4-lessons-to-finding-lasting-love_0

Twenty four hours ago, I wouldn’t have dreamed of telling you these 2 and a half words openly! They were there in my throat for years… But I couldn’t. I did love you with the purest love of all, but I had to keep it to myself, only showing you by little gestures along our path…

I knew you loved me too. But you were so reserved that I never even dreamed you’d tell me clearly someday. You had this thick bubble around you that kept you from being affectionate physically, and your yearly New Years pecks on the cheeks were enough to make my eyes tear up.

You were wrapped in secrets, a tight blanket around you, that kept you from opening your arms, all the more your wings. You weren’t bitter, but you obviously had a total control over your emotions, and I truly thought it was just in you…

But I was wrong. I am sorry, I should have known there was more to it.

Yesterday we spent an unplanned evening, just the four of us, on your terrace. We talked about moving to Pitcairn Island, ate pasta from our Chinese restaurant-like boxes and watched a plane drawing 6s in the sky with smoke… We waited for the sun to go down on the horizon slowly.

It was a perfect evening… Warm but not too hot, without wind, which is a real miracle from your rooftop hideout. At 10 O’clock, the fireworks started popping in the sky, quite frankly the most impressive of this summer, with an Elton John soundtrack. Nobody said a word during the 30 minutes of show. We usually find a way to joke around, but for some reason, yesterday, we all kept silent.

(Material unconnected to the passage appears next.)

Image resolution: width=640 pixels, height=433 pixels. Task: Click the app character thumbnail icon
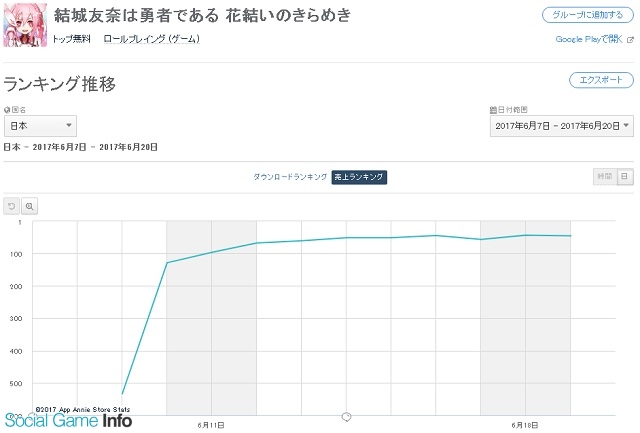pos(25,24)
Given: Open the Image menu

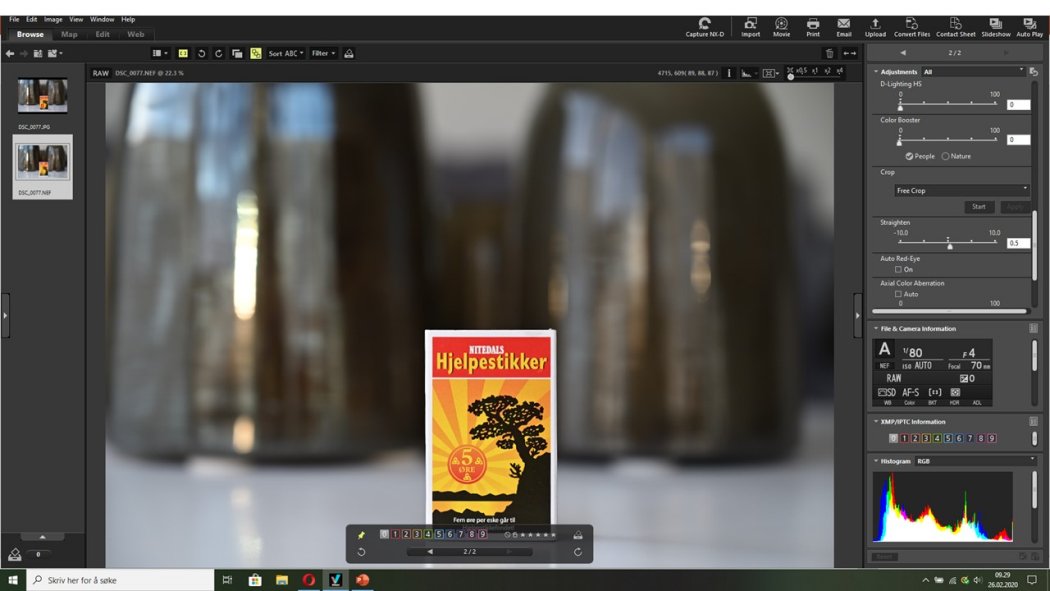Looking at the screenshot, I should pos(53,19).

After the last notes, and the last blows, when there was just smoke left in the sky, we all sat back.

  • There is something I need to tell you…

 

When I saw the pain in your eyes, all I could think of was some medical problem. No, you can’t be sick – I told myself…

  • You probably already guessed…

 

And then, all of a sudden, without warning, your bubble burst! You told us you were gay and broke down crying.

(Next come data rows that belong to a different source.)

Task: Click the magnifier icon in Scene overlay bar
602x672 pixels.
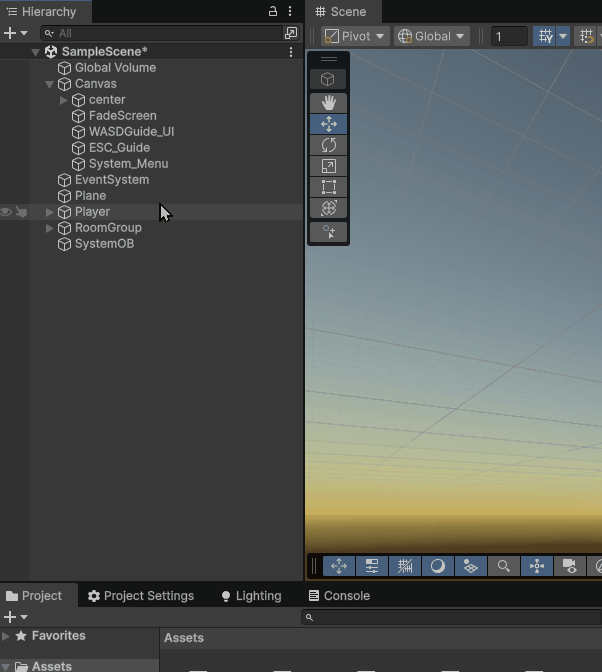Action: [504, 566]
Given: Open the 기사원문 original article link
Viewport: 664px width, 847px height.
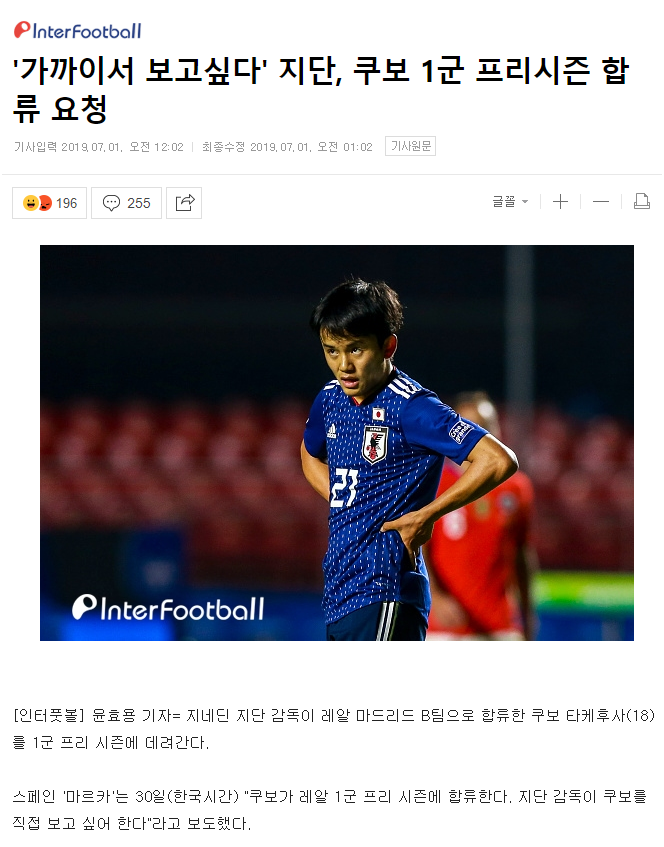Looking at the screenshot, I should tap(411, 146).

Mom started crying, saying over and over again how everything was fine… Dad kind of froze standing up, but in a loss for words… I didn’t react to the news, just to your tears, something so unknown untill that very moment. I had an urge to hug you, a little nervous since we had never done so in the past.

I couldn’t believe how incredibly strong and courageous you just had been. Not that you had any reason to hide this side of yourself, but the fact that you had kept it for you all these years, and had decided to share it with us, all at once blew me away.

I was a little disappointed in myself for not being more emotional, and I wondered what had happened… I am usually the first one to cry in emotional situations. But the truth is, nothing had changed for me. The only difference on that terrace, under the Montréal stars, was the burden off your shoulders! And it called for celebration, not tears!

There is nothing to understand, and nothing to accept! You like men? So do I, too much sometimes 😉 Who would I be to judge you for having a common interest? You have nothing to be ashamed of, or afraid of, at least with us.

There will always be mean, angry and obtuse people eager to judge. But they are the same who will find something about anybody who don’t fit their very stiff sight of “normal” people. And you don’t have to tell them, just like I don’t go around screaming I am heterosexual… Not hiding it, just not telling, just because it is none of their business…

I am proud of you. You are a strong, brilliant, witty, funny and beautiful person.

I love you. No “even ifs”. I love you, period.